- [Work to be completed]
Pictures must not appear in the copy. Set down exactly the line with "Given: Open the Help menu" and each line after it through the end of the data below.

- [Stored entries]

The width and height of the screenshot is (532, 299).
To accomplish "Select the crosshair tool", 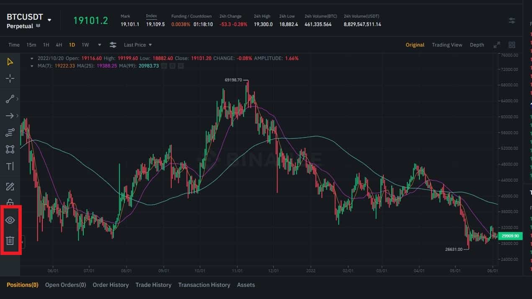I will tap(10, 78).
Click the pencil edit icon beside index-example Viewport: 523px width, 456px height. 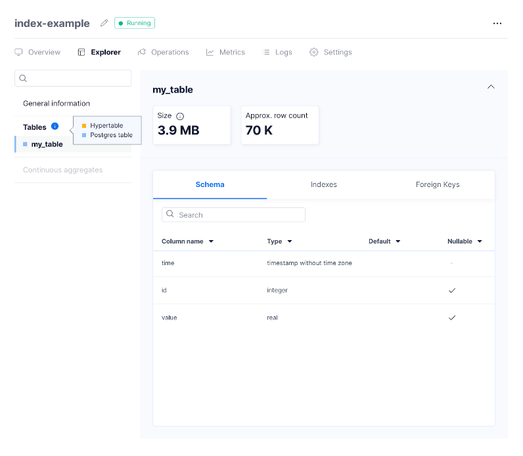(104, 23)
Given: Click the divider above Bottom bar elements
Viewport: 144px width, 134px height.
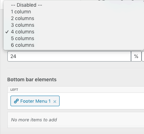Looking at the screenshot, I should coord(76,69).
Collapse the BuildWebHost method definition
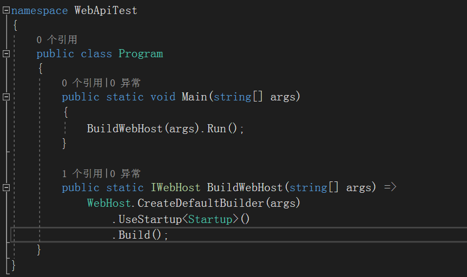 pos(6,187)
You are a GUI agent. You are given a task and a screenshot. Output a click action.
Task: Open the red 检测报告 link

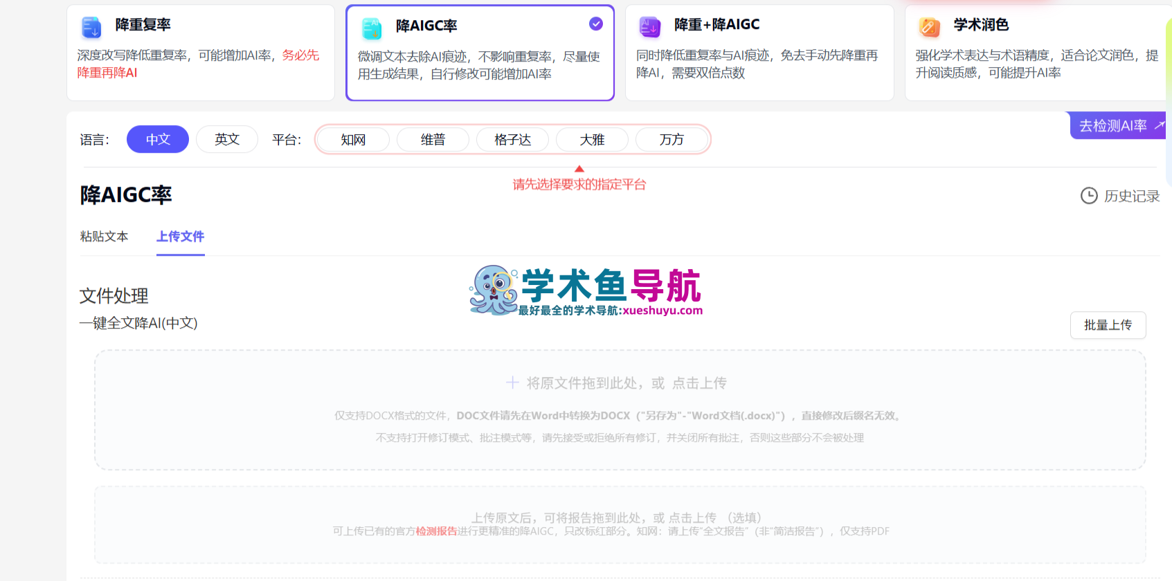coord(436,531)
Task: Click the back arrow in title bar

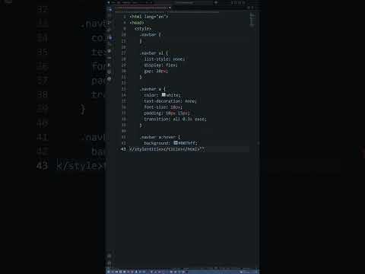Action: (x=109, y=2)
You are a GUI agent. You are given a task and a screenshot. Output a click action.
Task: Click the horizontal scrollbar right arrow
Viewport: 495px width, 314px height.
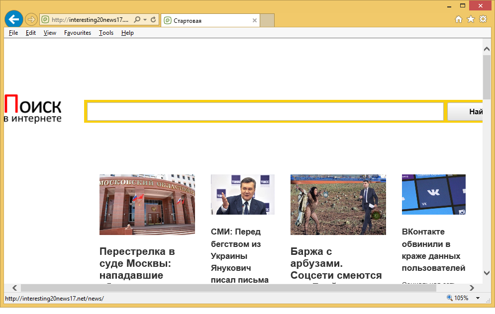471,288
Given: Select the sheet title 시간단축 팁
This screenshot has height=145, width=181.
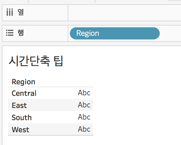Looking at the screenshot, I should (36, 61).
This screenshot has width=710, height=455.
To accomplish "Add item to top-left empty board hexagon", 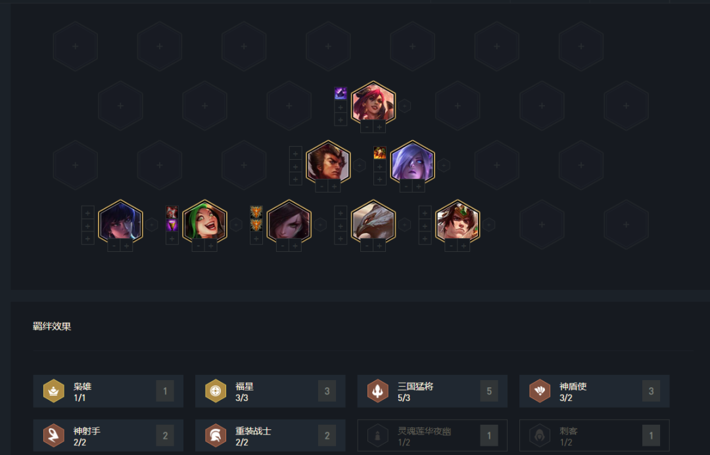I will (x=76, y=46).
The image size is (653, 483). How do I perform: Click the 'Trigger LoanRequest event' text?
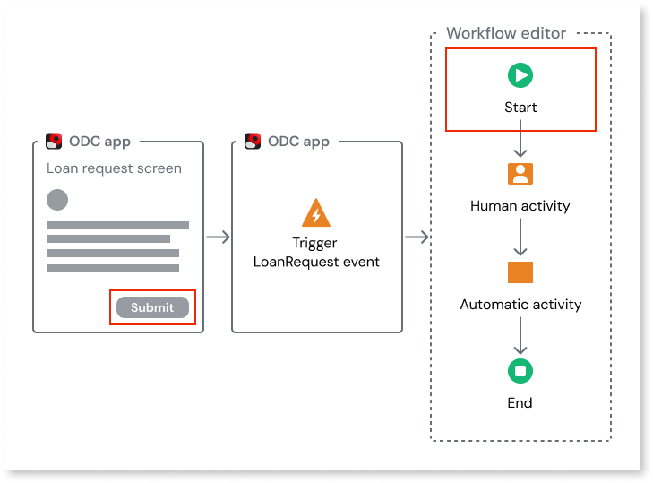pos(316,252)
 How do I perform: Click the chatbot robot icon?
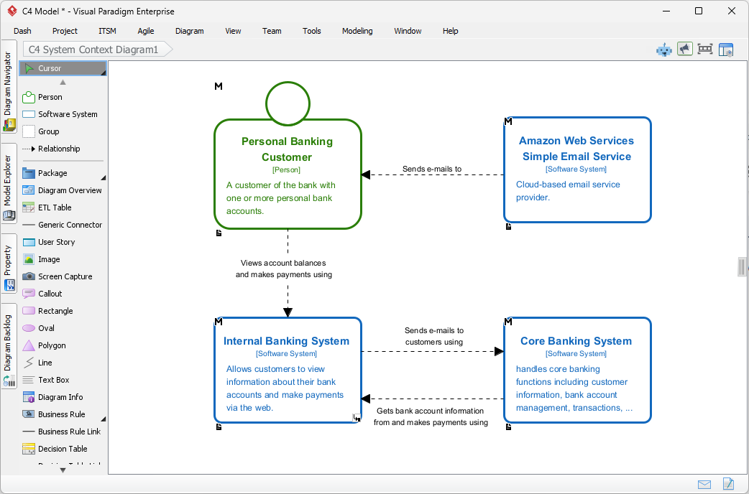(663, 50)
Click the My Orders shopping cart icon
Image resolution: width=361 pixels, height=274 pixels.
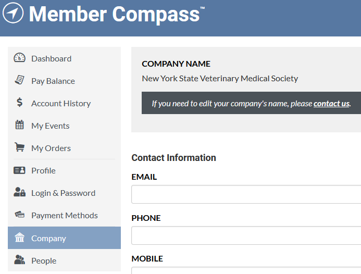[x=19, y=147]
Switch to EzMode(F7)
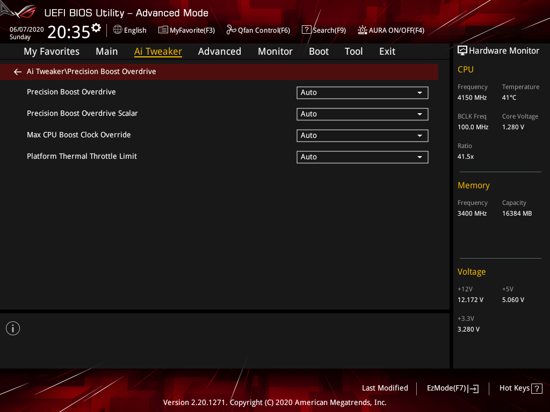This screenshot has height=412, width=550. [x=452, y=388]
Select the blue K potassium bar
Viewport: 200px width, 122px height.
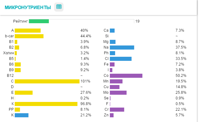point(22,115)
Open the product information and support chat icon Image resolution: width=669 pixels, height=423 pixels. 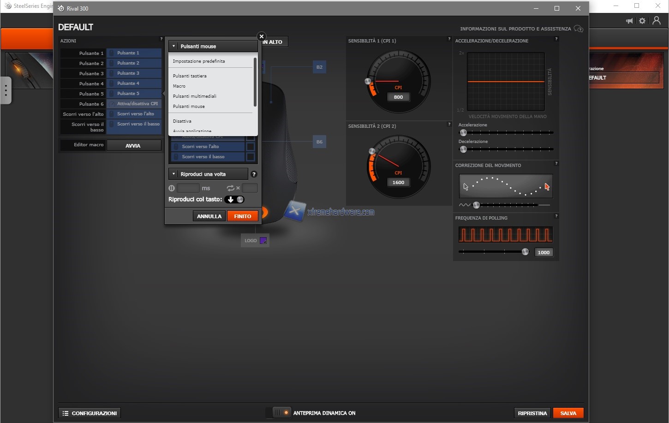click(x=578, y=29)
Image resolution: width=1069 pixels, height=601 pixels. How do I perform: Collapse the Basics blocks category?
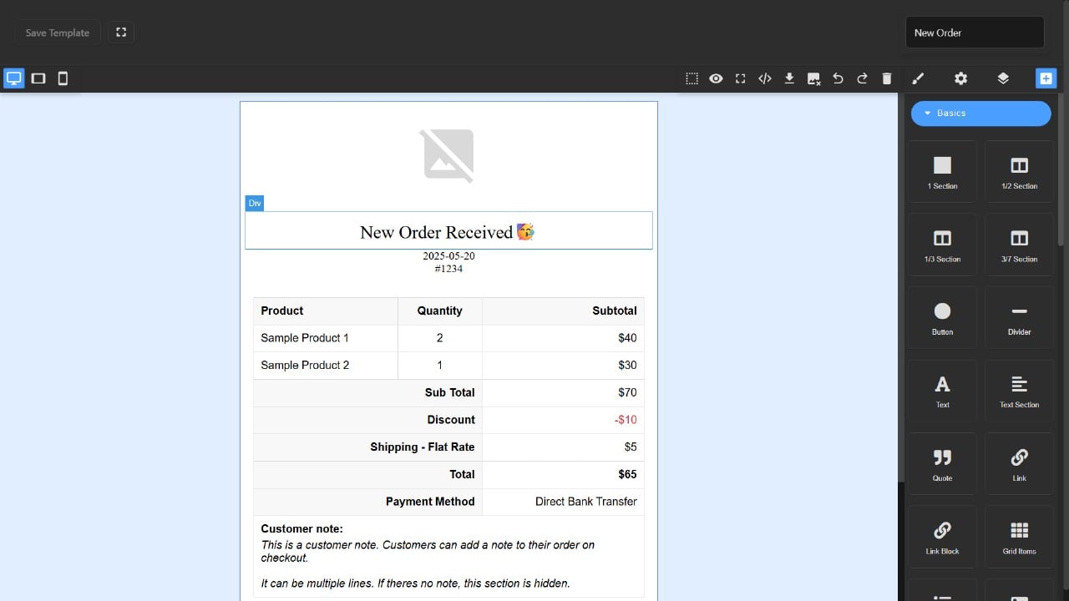980,114
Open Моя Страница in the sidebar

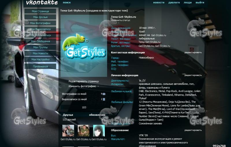[40, 11]
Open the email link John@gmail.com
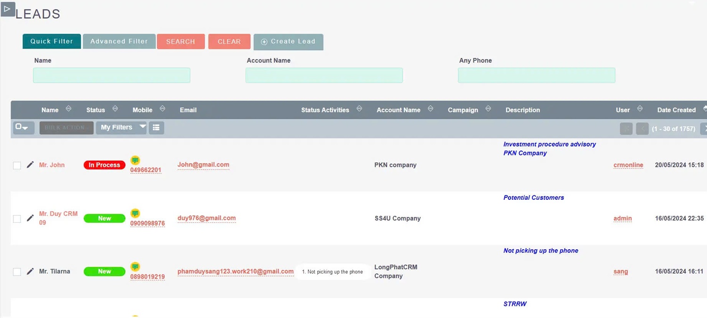This screenshot has height=318, width=707. [203, 165]
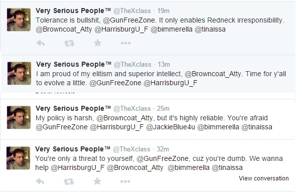Image resolution: width=302 pixels, height=194 pixels.
Task: Open @JackieBlue4u mention link
Action: point(171,127)
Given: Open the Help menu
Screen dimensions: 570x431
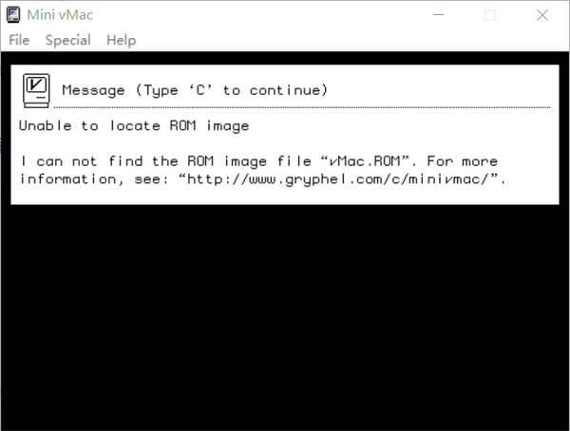Looking at the screenshot, I should (x=121, y=40).
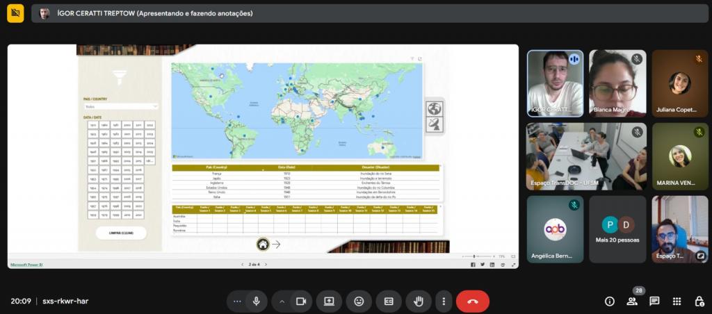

- [Answer to this problem]
Given: Open the Help menu
Screen dimensions: 570x431
Looking at the screenshot, I should (x=121, y=40).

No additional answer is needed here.